Data entries:

***

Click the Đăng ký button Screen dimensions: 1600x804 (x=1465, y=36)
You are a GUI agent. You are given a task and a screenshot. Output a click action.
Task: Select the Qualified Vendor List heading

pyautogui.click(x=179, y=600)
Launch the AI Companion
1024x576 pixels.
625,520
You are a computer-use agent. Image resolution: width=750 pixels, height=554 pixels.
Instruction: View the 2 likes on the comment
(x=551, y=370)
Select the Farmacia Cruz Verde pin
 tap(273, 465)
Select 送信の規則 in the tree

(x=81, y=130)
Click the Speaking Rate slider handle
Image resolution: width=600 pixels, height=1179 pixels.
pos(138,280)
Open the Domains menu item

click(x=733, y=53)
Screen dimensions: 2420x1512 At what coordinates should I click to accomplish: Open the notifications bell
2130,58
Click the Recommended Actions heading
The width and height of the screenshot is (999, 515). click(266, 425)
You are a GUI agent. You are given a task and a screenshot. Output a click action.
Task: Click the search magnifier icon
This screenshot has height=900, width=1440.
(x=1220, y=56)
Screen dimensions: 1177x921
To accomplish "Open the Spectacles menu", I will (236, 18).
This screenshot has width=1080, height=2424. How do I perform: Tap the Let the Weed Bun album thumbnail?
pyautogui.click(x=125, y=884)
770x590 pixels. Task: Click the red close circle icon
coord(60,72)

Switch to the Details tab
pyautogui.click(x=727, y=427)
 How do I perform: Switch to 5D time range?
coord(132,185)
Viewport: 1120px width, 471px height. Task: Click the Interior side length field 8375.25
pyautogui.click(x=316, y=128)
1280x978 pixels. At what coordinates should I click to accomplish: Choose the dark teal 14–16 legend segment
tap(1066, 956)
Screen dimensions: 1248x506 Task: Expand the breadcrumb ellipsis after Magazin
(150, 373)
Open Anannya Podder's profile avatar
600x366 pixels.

***

Work to be completed: Copy out every one of the items above again, keeping each line word for word.

Task solution:
Click the Đăng ký button Screen dimensions: 1600x804 (x=1465, y=36)
You are a GUI agent. You are given a task and a screenshot. Output a click action.
Task: Select the Qualified Vendor List heading

pyautogui.click(x=179, y=600)
Launch the AI Companion
1024x576 pixels.
625,520
You are a computer-use agent. Image resolution: width=750 pixels, height=554 pixels.
Instruction: View the 2 likes on the comment
(x=551, y=370)
Select the Farmacia Cruz Verde pin
 tap(273, 465)
Select 送信の規則 in the tree

(x=81, y=130)
Click the Speaking Rate slider handle
Image resolution: width=600 pixels, height=1179 pixels.
pos(138,280)
Open the Domains menu item

click(x=733, y=53)
Screen dimensions: 2420x1512 At what coordinates should I click to accomplish: Open the notifications bell
2130,58
Click the Recommended Actions heading
The width and height of the screenshot is (999, 515). click(266, 425)
You are a GUI agent. You are given a task and a screenshot. Output a click action.
Task: Click the search magnifier icon
This screenshot has height=900, width=1440.
(x=1220, y=56)
Screen dimensions: 1177x921
To accomplish "Open the Spectacles menu", I will (236, 18).
This screenshot has width=1080, height=2424. How do I perform: Tap the Let the Weed Bun album thumbnail?
pyautogui.click(x=125, y=884)
770x590 pixels. Task: Click the red close circle icon
coord(60,72)

Switch to the Details tab
pyautogui.click(x=727, y=427)
 How do I perform: Switch to 5D time range?
coord(132,185)
Viewport: 1120px width, 471px height. Task: Click the Interior side length field 8375.25
pyautogui.click(x=316, y=128)
1280x978 pixels. At what coordinates should I click to accomplish: Choose the dark teal 14–16 legend segment
tap(1066, 956)
Screen dimensions: 1248x506 Task: Expand the breadcrumb ellipsis after Magazin
(150, 373)
Open Anannya Podder's profile avatar
600x366 pixels.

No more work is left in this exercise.